Depuis septembre 2015, le Burkina Faso a adopté une loi se rapportant au principe de l’assurance maladie universelle. Afin de permettre l’opérationnalisation dudit dossier, le chef du gouvernement a eu une séance de travail avec les ministres concernés par la question. C’était à l’occasion d’un conseil de cabinet tenu ce lundi 25 septembre 2017.

En septembre 2015, le Conseil national de la Transition (CNT), votait une loi sur l’assurance maladie universelle. Une loi qui devrait permettre, à tous les Burkinabè, quels que soient leur classe sociale et leurs revenus, de bénéficier de soins de qualité. Pour mettre en place les instruments de cette assurance maladie, le gouvernement dispose de jusqu’à février 2018.

Ces instruments sont entre autres, explique Clément P. Sawadogo, ministre de la Fonction publique, du Travail et de la Protection sociale, la création de la caisse d’assurance maladie et la mise en place des outils d’actions. «Il y a eu une étude économique et financière menée, notamment sur la faisabilité, qui va permettre de fixer les différents paramètres pour faire aboutir le régime assurance maladie universelle dans notre pays», a-t-il expliqué à la sortie du conseil de cabinet.

Se prononçant sur l’effectivité et la mise en place de cette disposition, Clément Sawadogo a indiqué qu’il s’agit ici d’un dossier dans lequel on ne peut pas aller de manière aventurière, parce qu’une fois que les prestations démarrent, elles ne doivent plus s’arrêter. Il faut donc réunir tous les prérequis nécessaires. Raison pour laquelle, «nous nous affairons pour qu’au délai qui nous a été donné, nous ayons pu faire le maximum», a confié le ministre de la Fonction publique.

Par ailleurs, il est ressorti de ce conseil de cabinet que des instructions ont été données par le Premier ministre Paul Kaba Thiéba pour que, dans les jours à venir, des concertations puissent être menées avec l’ensemble des partenaires concernés par ce dossier, rapporte M. Sawadogo.

«Il y a déjà eu des concertations en amont. Mais le Premier ministre a émis le souhait qu’elles soient beaucoup plus larges», dit en substance Clément Sawadogo, en précisant que c’est dans l’optique de pouvoir requérir l’accord et l’accompagnement de tous ceux qui interviendront en tant que partenaires dans la mise en œuvre de ce dossier. «Il s’agit ici de ceux qui devraient apporter des contributions, des cotisations.

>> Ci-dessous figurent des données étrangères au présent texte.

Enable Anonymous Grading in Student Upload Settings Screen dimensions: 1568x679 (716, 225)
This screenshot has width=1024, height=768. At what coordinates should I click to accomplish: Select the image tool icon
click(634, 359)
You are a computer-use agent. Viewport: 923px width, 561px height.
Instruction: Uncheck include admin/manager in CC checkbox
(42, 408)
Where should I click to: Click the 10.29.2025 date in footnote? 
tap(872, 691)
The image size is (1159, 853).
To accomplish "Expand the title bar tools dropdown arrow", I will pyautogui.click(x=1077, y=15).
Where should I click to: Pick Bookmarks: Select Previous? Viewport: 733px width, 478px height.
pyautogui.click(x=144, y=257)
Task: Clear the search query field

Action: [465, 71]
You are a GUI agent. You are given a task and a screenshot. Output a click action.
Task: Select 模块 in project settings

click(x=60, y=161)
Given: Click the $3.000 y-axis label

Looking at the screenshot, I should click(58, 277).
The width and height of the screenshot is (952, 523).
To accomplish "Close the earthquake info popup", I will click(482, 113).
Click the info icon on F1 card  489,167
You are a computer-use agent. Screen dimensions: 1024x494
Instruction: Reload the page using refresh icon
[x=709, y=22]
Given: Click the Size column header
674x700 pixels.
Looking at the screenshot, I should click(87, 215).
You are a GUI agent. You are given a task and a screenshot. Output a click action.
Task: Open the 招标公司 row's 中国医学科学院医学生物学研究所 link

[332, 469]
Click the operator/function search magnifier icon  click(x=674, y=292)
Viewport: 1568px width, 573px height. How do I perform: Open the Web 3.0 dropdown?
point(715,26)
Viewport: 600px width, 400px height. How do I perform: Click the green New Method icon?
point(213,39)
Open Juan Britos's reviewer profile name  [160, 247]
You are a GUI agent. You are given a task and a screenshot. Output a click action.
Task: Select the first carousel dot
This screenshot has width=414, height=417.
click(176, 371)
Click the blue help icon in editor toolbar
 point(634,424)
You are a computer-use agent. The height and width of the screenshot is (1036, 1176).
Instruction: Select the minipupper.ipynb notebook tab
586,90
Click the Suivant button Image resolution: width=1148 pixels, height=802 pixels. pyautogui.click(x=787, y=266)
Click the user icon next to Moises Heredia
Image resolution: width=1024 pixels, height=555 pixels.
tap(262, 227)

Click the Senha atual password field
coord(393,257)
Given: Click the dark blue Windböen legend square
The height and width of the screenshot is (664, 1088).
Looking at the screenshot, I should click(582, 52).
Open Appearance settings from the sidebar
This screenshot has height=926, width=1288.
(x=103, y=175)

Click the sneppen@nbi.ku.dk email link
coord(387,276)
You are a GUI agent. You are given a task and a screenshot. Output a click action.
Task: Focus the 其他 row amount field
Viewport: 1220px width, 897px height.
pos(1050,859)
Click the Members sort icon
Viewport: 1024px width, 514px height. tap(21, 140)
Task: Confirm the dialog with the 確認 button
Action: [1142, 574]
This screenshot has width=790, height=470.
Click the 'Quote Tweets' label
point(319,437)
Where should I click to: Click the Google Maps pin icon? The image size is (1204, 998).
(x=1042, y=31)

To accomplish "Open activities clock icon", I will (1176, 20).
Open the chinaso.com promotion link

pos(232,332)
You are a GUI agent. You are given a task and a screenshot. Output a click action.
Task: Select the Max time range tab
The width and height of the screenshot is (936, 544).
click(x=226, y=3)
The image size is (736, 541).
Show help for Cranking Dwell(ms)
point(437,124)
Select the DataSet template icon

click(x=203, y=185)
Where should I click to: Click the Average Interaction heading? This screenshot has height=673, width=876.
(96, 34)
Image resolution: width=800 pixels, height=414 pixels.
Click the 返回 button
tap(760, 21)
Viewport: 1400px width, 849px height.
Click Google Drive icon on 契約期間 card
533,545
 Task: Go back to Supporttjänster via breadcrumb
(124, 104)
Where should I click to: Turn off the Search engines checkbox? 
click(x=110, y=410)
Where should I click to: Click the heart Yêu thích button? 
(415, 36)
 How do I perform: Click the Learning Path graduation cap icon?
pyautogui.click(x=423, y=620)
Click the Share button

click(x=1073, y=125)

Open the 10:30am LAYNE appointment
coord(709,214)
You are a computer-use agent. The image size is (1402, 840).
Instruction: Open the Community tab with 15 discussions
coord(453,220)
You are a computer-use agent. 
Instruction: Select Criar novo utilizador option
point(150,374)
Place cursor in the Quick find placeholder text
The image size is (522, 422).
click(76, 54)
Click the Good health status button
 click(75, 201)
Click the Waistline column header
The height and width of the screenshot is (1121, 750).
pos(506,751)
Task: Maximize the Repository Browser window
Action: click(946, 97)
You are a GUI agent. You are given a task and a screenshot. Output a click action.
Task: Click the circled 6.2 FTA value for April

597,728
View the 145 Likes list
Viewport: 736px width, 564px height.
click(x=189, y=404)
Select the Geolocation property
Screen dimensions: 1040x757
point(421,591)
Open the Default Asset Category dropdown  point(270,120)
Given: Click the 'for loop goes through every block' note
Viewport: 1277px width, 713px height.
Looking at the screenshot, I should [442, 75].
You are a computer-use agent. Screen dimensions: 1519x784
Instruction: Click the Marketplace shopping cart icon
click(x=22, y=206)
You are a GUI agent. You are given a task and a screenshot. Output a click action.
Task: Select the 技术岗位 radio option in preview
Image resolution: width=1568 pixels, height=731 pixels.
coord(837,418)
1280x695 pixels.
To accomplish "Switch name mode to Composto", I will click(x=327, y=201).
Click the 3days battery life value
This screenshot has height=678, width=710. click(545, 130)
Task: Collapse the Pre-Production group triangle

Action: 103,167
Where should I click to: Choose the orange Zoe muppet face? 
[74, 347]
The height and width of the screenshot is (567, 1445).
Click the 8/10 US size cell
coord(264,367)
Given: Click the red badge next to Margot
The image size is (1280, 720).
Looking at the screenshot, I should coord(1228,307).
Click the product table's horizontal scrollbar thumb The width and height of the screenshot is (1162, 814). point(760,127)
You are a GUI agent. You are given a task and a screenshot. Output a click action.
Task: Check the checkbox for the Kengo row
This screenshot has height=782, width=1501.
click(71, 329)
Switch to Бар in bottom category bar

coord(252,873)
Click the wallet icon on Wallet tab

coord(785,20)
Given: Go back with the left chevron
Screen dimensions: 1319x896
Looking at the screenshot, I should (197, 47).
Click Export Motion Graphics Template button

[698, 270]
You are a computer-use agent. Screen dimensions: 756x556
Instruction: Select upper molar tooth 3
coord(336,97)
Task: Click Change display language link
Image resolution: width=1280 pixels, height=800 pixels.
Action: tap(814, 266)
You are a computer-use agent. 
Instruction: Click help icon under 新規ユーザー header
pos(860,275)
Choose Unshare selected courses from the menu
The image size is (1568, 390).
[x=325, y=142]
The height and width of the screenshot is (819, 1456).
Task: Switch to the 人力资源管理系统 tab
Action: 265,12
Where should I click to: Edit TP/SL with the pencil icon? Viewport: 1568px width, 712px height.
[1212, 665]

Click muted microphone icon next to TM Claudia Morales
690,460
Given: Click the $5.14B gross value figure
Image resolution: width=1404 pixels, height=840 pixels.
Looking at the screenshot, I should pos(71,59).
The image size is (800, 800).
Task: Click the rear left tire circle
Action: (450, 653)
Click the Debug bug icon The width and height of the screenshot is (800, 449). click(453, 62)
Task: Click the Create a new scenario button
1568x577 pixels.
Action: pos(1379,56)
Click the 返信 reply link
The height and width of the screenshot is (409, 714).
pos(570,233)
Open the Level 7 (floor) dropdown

Mais également, ceux qui devraient aussi intervenir soit à un niveau technique, soit à un niveau d’organisation comme les mutuelles sociales, les employeurs, les employés, les syndicats», ajoute le ministre.

En somme, pour le ministre en charge de la Fonction publique, une discussion s’impose avec toutes ces sensibilités pour que tous les éléments de base soient réunis avant la mise en œuvre du système de l’assurance maladie au Burkina Faso.

Clément Sawadogo s’est voulu rassurant aux termes de ces échanges interministériels. Il estime que, «jusqu’à la date d’aujourd’hui, l’essentiel a été fait. Les études auxquelles j’ai fait allusion, sont des études généralement difficiles et qui prennent beaucoup de temps. C’est le cas des études actuarielles. Mais tout ça a été fait et aujourd’hui, nous pouvons dire qu’avec tel niveau de cotisation chez les employés et les employeurs du secteur formel, dans le secteur informel, le milieu paysan, nous pouvons obtenir tel panier de soins».

«Nous voulons un système qui repose sur la solidarité nationale, mais aussi sur le principe de la responsabilité partagée de tous les acteurs de la société», a conclu le ministre en charge de la Protection sociale.